* _Data supplied_

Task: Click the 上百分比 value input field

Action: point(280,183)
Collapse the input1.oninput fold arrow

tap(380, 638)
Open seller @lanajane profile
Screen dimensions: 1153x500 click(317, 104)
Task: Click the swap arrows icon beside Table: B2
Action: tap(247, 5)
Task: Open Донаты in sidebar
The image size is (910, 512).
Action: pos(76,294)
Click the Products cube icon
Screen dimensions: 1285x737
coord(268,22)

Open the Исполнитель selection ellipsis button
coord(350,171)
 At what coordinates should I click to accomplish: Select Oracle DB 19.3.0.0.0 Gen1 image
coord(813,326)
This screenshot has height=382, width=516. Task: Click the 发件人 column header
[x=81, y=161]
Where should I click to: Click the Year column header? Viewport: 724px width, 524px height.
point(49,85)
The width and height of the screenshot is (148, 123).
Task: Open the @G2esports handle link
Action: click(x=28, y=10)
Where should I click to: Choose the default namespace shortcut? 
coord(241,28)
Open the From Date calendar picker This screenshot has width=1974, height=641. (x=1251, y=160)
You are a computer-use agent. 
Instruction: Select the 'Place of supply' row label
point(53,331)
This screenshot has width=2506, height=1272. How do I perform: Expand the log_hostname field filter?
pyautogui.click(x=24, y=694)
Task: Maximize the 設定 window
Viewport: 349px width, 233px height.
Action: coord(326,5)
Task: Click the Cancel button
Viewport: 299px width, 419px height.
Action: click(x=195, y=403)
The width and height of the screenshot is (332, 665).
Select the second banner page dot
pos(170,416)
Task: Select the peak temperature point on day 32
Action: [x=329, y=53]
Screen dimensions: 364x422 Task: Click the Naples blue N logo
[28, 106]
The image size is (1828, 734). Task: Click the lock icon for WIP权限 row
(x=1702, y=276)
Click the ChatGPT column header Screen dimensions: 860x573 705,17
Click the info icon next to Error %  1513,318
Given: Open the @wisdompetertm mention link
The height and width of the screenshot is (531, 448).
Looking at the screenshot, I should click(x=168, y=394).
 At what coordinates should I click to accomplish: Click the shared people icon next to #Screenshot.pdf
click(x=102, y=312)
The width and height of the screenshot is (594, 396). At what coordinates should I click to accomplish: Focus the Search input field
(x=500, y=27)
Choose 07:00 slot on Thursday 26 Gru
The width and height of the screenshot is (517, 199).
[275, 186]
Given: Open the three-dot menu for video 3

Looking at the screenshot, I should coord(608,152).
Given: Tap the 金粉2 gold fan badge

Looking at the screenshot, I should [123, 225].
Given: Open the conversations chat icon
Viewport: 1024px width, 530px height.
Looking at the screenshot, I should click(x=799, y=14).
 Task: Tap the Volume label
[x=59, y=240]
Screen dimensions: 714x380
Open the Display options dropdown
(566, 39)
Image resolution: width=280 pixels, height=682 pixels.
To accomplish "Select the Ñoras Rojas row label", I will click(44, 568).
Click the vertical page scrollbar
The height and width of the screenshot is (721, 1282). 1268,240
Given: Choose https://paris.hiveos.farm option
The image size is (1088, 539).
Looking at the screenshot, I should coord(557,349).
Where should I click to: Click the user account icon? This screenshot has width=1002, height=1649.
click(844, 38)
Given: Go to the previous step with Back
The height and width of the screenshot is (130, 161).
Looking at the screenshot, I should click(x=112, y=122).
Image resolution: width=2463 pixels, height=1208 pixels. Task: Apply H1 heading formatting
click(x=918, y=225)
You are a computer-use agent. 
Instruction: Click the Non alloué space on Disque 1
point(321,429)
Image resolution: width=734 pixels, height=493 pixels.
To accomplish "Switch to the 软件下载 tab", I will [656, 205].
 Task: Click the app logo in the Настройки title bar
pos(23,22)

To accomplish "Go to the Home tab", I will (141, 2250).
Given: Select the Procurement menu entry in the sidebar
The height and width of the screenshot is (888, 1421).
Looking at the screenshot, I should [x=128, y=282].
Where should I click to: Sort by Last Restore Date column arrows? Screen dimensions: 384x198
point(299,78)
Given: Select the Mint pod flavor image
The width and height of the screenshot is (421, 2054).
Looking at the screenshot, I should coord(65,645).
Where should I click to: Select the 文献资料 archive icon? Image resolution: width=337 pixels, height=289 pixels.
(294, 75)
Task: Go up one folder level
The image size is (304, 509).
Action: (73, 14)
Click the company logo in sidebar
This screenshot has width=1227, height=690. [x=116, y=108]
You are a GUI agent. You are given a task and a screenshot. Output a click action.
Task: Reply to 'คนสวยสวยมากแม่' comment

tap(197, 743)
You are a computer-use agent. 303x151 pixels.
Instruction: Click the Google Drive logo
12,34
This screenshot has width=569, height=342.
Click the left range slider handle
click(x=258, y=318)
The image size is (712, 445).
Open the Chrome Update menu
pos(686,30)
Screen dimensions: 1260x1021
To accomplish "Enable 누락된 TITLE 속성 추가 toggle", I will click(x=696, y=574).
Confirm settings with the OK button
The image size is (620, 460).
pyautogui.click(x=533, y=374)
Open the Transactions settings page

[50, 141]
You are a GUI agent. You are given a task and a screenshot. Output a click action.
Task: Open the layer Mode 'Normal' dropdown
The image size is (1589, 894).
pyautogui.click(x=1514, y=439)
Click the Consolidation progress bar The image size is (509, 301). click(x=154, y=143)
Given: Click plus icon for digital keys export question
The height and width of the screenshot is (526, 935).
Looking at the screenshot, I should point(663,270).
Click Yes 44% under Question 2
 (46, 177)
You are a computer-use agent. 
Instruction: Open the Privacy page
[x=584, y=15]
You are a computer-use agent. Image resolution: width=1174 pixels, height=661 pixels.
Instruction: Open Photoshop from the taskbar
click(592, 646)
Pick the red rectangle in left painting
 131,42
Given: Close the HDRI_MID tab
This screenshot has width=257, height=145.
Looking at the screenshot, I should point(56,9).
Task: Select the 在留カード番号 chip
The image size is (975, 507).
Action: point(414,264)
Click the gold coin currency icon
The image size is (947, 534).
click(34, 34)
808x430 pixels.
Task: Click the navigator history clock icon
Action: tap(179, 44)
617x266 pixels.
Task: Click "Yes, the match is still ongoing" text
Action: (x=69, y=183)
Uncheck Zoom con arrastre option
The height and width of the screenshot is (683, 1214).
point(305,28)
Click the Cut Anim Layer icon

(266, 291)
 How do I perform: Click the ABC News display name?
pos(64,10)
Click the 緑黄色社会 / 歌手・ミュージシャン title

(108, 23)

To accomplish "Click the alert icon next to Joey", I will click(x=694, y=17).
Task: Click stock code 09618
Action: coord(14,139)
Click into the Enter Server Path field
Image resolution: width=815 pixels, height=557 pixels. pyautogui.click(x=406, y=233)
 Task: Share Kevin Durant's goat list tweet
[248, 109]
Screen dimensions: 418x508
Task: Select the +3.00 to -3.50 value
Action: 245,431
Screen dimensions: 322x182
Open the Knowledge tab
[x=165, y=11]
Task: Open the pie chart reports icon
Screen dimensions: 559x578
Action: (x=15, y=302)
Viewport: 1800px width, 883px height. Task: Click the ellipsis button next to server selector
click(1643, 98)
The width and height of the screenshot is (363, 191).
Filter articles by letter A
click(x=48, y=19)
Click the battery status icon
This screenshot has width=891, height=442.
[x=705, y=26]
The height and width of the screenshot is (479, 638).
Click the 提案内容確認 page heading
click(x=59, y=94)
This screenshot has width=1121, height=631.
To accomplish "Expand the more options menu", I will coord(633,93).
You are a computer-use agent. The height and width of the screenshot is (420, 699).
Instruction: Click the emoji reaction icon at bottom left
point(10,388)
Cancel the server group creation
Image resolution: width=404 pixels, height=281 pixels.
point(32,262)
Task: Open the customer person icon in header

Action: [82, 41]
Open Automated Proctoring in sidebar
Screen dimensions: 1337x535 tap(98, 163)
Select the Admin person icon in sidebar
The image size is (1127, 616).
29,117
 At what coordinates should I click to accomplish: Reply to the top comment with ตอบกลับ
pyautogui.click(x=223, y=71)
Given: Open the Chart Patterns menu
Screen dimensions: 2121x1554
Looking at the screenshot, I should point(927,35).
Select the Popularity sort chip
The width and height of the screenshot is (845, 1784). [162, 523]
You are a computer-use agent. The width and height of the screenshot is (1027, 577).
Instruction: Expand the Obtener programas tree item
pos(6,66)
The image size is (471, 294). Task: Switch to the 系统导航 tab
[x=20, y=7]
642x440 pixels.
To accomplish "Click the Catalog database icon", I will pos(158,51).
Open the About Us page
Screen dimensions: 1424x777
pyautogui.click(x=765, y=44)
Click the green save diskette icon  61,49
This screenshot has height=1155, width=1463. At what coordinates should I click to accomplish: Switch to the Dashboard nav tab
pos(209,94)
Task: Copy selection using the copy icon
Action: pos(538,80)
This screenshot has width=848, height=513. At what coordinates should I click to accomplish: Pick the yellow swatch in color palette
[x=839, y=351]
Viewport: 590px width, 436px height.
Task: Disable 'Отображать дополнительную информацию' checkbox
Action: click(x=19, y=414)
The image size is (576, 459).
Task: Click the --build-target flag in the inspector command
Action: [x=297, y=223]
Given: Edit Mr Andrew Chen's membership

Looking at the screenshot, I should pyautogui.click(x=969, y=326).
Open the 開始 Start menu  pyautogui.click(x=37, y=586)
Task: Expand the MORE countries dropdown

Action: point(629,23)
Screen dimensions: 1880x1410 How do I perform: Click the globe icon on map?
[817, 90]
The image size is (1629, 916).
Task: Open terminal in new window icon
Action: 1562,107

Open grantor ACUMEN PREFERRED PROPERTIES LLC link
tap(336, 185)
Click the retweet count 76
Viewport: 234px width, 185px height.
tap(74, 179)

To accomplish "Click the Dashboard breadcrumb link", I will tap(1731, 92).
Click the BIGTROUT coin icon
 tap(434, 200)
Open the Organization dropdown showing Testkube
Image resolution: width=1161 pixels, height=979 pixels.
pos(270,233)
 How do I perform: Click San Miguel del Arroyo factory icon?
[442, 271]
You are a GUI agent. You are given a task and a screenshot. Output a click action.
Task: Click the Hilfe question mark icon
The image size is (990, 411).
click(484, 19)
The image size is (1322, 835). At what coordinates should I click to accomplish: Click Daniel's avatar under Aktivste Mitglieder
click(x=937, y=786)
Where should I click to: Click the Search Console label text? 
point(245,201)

* _Given request_
Copy out everything from the line containing "Click Yes 44% under Question 2" down to the line containing "I will coord(633,93).", both ends included.

* _Right answer_
Click Yes 44% under Question 2
 (46, 177)
You are a computer-use agent. 
Instruction: Open the Privacy page
[x=584, y=15]
You are a computer-use agent. Image resolution: width=1174 pixels, height=661 pixels.
Instruction: Open Photoshop from the taskbar
click(592, 646)
Pick the red rectangle in left painting
 131,42
Given: Close the HDRI_MID tab
This screenshot has width=257, height=145.
Looking at the screenshot, I should point(56,9).
Task: Select the 在留カード番号 chip
The image size is (975, 507).
Action: point(414,264)
Click the gold coin currency icon
The image size is (947, 534).
click(34, 34)
808x430 pixels.
Task: Click the navigator history clock icon
Action: tap(179, 44)
617x266 pixels.
Task: Click "Yes, the match is still ongoing" text
Action: (x=69, y=183)
Uncheck Zoom con arrastre option
The height and width of the screenshot is (683, 1214).
point(305,28)
Click the Cut Anim Layer icon

(266, 291)
 How do I perform: Click the ABC News display name?
pos(64,10)
Click the 緑黄色社会 / 歌手・ミュージシャン title

(108, 23)

To accomplish "Click the alert icon next to Joey", I will click(x=694, y=17).
Task: Click stock code 09618
Action: coord(14,139)
Click into the Enter Server Path field
Image resolution: width=815 pixels, height=557 pixels. pyautogui.click(x=406, y=233)
 Task: Share Kevin Durant's goat list tweet
[248, 109]
Screen dimensions: 418x508
Task: Select the +3.00 to -3.50 value
Action: 245,431
Screen dimensions: 322x182
Open the Knowledge tab
[x=165, y=11]
Task: Open the pie chart reports icon
Screen dimensions: 559x578
Action: (x=15, y=302)
Viewport: 1800px width, 883px height. Task: Click the ellipsis button next to server selector
click(1643, 98)
The width and height of the screenshot is (363, 191).
Filter articles by letter A
click(x=48, y=19)
Click the battery status icon
This screenshot has width=891, height=442.
[x=705, y=26]
The height and width of the screenshot is (479, 638).
Click the 提案内容確認 page heading
click(x=59, y=94)
This screenshot has width=1121, height=631.
To accomplish "Expand the more options menu", I will coord(633,93).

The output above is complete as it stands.